The "package deal" being arranged here for the release of American hostages in Tehran has been delayed by the failure of Iranian authorities to set a time for freeing the captives, informed sources said today.

Sources said Iranian President Abol Hassan Bani-Sadr has agreed in principle to release the Americans, but has hesitated to fix a date until he can guarantee cooperation from the militants occupying the U.S. Embassy in Tehran.

Without such a firm commitment, U.S. officials refuse to accede to the Iranian demand for an international commission to be sent to Tehran to inquire into "crimes" of deposed Shah Mohammad Reza Pahlavi, sources said.

Despite snags over the timing of a release, U.N. Secretary General Kurt Waldheim continued to work on the composition of the panel.

The U.N. chief is scheduled to name the commission within 48 hours even if the question of the timing of the hostages release remains unresolved. It is believed that just unveiling the panel would be seen as a sign of good faith in Iran and strengthen Bani-Sadr in dealing with the militants.

Four men are known to have been asked to join the commission, but sources said that Waldheim has encountered problems landing at least one more member who would agree to serve and be acceptable to both sides.

Thus far, the panel is said to include Louis Pettitti of France, a judge on the European Court of Human Rights; Mohamed Bedjaoui, Algeria's ambassador to the United Nations; Venezuelan Andres Aguilar of the Inter-American Human Rights Commission, and chief judge and first president of Bangladesh, Abbu Sayeed Choudhury.

The commission's mandate is expected to be limited to gathering facts and publishing them without casting moral judgments. Two weeks have been set aside for the panel's inquiry in Tehran, according to sources.

Although Waldheim has received general assurances that the hostages would be freed after the inquiry begins, he has not been given a more specific timetable in his daily talks with Bani-Sadr and Iranian Foreign Minister Sadegh Ghotbzadeh.

Under one plan said to be under discussion, the hostages would remain in Tehran during the inquiry and be freed once the panel leaves Iran. Some of the Americans now hostage could be called as witnesses.

But other sources say the approximately 50 Americans -- who have been in captivity since the militants stormed the U.S. Embassy Nov. 4 -- would only be sent home after the commission completed its report to Waldheim and published its findings.

Setting a time for the release has always been the stickiest negotiating issue because of the political dynamics in Tehran, where Bani-Sadr competes for influence with the young embassy occupiers.

The picture was further clouded today when Bani-Sadr failed to meet with the militants, who say they will release the hostages only if the deposed shah is returned to Iran or if they receive orders from Ayatollah Ruhollah Khomeini.

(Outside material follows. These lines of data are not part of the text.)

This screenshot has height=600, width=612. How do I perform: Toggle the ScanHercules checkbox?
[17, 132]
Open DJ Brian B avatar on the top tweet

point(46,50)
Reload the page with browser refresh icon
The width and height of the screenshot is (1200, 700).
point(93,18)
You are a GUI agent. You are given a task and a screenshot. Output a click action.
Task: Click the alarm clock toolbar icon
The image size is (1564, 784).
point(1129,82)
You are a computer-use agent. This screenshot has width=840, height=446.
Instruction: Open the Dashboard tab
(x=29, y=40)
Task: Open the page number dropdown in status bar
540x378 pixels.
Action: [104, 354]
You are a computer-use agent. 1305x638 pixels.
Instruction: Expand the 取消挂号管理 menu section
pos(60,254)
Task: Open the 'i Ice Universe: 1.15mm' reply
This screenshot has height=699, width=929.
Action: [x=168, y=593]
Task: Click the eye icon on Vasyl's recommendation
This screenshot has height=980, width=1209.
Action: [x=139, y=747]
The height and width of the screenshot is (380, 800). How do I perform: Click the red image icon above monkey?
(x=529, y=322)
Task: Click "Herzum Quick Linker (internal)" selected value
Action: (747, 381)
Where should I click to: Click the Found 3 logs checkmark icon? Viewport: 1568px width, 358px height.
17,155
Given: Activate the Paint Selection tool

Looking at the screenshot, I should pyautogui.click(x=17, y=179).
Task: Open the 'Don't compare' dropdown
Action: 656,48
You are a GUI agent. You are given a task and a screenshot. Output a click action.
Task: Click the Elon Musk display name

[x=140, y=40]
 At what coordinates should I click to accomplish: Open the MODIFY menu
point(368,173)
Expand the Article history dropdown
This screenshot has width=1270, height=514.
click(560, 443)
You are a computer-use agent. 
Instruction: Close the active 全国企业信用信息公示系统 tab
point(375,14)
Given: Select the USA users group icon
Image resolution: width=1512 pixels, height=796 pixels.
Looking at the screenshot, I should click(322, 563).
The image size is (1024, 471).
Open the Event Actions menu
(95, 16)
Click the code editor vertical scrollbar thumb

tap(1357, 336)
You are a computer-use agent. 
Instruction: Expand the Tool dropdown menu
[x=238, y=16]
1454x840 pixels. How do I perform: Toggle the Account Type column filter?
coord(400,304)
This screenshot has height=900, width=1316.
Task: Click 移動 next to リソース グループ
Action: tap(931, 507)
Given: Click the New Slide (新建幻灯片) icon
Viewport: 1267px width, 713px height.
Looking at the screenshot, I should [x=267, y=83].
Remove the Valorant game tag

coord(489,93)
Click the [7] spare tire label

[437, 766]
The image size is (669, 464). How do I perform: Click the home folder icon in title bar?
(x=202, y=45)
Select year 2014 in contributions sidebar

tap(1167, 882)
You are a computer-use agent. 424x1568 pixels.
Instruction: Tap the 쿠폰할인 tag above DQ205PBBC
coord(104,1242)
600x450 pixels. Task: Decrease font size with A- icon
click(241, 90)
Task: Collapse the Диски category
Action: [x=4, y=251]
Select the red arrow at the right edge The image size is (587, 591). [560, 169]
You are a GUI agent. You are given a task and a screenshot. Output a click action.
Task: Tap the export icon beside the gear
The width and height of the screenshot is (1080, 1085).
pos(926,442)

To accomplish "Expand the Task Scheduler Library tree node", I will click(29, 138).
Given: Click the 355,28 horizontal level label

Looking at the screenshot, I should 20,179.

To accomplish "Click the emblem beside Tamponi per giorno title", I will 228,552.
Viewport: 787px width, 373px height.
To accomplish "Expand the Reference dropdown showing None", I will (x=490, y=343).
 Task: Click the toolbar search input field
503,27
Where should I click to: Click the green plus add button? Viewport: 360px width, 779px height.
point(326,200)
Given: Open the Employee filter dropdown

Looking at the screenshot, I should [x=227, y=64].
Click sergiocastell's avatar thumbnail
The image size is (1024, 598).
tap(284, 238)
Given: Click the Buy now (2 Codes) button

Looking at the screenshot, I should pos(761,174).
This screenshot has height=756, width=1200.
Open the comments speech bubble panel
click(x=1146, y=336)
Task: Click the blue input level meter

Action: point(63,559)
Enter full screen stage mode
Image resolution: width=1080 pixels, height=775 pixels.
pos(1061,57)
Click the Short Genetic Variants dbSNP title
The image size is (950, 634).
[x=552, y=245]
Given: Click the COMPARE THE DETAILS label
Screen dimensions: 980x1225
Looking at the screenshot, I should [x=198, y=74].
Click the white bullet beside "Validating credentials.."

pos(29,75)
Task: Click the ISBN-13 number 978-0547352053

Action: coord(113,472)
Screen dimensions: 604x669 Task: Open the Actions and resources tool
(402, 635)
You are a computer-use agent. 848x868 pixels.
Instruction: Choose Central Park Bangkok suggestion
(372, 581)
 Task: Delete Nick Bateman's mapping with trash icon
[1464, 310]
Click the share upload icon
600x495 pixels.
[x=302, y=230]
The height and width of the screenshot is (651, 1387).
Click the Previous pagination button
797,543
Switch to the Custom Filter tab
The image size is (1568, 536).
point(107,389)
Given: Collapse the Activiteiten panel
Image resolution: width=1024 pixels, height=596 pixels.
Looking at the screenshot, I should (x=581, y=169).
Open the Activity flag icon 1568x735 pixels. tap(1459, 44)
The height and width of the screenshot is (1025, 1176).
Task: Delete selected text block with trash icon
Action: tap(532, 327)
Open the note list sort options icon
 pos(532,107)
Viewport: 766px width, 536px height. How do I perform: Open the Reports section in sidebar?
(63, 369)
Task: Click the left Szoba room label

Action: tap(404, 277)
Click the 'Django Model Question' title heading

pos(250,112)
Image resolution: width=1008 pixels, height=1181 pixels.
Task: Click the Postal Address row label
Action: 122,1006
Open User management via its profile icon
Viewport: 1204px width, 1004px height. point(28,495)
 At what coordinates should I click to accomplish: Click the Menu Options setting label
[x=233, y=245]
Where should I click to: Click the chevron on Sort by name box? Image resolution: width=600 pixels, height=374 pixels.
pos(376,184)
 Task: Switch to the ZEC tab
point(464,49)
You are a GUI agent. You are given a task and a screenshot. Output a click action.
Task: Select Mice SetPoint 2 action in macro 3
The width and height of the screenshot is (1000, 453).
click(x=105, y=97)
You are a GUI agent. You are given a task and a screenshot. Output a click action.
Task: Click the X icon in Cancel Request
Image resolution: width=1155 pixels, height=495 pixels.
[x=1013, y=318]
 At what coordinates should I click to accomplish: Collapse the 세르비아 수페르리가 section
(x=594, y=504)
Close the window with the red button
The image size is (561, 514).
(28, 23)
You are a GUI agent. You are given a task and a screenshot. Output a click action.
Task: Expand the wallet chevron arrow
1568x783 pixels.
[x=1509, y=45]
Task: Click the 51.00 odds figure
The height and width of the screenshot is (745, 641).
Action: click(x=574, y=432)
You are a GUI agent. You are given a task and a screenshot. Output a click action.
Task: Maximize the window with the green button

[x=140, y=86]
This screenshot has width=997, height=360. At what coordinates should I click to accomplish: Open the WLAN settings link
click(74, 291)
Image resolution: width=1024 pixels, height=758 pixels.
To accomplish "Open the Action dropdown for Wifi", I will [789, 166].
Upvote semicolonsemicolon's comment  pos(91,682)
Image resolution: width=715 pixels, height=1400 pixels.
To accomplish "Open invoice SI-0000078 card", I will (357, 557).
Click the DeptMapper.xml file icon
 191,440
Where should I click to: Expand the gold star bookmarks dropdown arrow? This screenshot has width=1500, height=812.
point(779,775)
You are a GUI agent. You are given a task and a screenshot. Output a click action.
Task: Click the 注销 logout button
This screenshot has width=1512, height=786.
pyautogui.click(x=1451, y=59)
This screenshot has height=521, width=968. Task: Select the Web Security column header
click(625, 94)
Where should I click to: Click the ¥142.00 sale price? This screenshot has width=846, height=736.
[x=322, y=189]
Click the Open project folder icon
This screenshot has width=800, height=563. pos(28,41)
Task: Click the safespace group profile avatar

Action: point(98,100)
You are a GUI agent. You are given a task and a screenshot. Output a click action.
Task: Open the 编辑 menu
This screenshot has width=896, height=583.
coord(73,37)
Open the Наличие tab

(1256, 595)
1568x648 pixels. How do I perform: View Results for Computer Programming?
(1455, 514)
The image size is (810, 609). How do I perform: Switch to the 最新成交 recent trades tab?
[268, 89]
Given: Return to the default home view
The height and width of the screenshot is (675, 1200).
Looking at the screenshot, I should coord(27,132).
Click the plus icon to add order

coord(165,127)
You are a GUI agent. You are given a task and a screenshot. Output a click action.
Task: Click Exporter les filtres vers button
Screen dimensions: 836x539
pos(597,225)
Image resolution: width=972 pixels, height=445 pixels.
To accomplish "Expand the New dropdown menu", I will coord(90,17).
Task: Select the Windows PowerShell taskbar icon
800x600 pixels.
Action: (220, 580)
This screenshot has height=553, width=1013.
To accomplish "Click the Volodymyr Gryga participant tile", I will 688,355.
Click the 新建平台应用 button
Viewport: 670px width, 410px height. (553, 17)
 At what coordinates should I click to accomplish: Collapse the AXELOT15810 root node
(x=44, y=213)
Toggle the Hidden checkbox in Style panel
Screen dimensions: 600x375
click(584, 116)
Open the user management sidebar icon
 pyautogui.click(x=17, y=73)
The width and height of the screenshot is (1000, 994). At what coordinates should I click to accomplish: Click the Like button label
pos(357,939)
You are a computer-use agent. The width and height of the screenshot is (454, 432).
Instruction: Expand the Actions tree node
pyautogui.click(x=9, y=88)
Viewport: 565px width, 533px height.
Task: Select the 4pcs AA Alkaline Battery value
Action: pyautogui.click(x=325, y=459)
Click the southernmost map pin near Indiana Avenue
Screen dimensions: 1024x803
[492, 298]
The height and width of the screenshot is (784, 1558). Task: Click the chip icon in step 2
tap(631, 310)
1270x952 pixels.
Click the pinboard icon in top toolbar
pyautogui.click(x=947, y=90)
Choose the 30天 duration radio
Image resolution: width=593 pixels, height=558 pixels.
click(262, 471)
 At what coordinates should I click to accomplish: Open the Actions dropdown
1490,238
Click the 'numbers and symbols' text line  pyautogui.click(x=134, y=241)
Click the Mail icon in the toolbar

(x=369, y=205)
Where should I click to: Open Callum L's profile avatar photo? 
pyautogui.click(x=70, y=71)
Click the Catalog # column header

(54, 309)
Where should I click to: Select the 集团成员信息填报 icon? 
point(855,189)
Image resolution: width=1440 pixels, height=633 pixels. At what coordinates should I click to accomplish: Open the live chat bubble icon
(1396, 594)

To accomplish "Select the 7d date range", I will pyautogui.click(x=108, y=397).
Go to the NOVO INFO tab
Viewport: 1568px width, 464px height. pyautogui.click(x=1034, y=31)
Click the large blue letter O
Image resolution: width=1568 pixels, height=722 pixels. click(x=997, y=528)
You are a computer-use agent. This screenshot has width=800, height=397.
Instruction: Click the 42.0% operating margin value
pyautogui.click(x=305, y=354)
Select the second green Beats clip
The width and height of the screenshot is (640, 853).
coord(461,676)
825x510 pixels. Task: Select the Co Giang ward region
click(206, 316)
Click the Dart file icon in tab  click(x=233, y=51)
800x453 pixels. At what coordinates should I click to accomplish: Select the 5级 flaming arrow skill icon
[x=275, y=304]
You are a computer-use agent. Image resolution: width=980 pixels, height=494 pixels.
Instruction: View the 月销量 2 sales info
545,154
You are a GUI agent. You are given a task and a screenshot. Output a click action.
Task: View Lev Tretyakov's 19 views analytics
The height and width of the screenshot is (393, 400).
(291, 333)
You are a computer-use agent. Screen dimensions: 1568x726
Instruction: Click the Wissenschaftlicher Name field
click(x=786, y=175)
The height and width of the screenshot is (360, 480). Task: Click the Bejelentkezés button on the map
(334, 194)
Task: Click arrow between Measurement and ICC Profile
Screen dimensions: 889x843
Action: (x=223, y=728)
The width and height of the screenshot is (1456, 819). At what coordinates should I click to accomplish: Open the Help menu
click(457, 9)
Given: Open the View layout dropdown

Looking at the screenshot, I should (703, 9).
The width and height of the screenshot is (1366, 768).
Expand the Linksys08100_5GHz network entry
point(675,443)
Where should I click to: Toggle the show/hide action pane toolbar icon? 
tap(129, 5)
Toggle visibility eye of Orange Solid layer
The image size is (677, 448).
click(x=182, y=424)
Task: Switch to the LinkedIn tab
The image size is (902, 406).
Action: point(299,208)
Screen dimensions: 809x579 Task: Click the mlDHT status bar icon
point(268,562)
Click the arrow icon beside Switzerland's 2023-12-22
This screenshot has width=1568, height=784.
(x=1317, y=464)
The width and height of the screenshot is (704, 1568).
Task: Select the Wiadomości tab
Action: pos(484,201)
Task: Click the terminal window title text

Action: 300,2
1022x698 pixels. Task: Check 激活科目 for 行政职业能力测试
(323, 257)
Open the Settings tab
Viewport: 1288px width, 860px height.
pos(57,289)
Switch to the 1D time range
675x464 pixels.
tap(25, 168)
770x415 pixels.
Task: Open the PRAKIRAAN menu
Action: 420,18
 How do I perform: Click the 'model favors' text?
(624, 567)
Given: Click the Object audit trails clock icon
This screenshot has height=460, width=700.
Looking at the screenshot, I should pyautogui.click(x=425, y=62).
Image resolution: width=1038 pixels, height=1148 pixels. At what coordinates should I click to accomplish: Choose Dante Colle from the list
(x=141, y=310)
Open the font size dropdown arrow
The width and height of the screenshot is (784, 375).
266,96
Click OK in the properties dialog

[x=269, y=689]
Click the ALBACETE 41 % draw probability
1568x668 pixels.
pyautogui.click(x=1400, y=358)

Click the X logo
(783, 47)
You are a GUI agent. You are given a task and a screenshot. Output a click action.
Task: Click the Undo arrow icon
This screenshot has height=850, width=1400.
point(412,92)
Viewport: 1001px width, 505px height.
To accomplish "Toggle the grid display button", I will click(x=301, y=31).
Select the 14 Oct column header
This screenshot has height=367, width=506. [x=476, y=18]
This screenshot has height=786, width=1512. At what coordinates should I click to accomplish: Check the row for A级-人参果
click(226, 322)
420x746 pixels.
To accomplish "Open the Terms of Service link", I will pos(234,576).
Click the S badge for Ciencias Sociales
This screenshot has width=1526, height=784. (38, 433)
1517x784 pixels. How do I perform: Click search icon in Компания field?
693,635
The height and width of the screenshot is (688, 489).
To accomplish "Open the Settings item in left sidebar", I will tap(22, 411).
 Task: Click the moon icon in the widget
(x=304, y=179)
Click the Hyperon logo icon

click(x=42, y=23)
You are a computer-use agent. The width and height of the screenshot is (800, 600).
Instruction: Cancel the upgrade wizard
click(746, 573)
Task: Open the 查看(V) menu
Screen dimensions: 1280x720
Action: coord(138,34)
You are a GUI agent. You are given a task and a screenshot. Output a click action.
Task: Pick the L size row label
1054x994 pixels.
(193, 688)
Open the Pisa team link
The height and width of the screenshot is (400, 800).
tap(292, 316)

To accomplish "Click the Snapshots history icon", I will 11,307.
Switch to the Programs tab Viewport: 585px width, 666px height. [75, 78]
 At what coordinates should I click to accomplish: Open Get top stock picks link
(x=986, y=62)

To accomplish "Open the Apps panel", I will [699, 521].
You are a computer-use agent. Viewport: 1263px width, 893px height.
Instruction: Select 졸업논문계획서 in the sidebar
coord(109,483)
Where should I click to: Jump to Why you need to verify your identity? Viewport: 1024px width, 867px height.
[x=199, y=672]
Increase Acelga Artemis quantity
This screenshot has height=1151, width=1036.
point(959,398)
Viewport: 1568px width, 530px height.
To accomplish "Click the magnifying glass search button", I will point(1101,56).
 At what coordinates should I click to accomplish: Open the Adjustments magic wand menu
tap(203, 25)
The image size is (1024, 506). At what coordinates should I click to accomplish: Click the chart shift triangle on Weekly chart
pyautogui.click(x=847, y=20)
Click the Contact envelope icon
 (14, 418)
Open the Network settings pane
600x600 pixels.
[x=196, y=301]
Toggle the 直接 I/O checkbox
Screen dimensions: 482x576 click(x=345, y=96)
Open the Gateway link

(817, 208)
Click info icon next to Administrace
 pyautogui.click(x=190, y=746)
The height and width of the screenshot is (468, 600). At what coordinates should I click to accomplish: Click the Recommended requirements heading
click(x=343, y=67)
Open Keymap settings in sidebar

Khomeini, 79, the ailing revolutionary leader, has remained silent on the Waldheim mediation effort, although Bani-Sadr said earlier this week that Khomeini gave his blessings to the president's plan for ending the crisis.

A U.N. official warned that negotiations are "full of traps and possible breakdowns," unless Bani-Sadr can "assure transfer" of the hostages from the hands of the militants to a third party, such as the International Red Cross.

Waldheim has moved in near total secrecy to avoid upturning Bani-Sadr's mission.

Overwhelmingly elected as Iran's first president last month, Bani-Sadr has gradually chipped away at the influence of those holding the hostages by calling them reckless children and accusing them of acting as "a government within a government."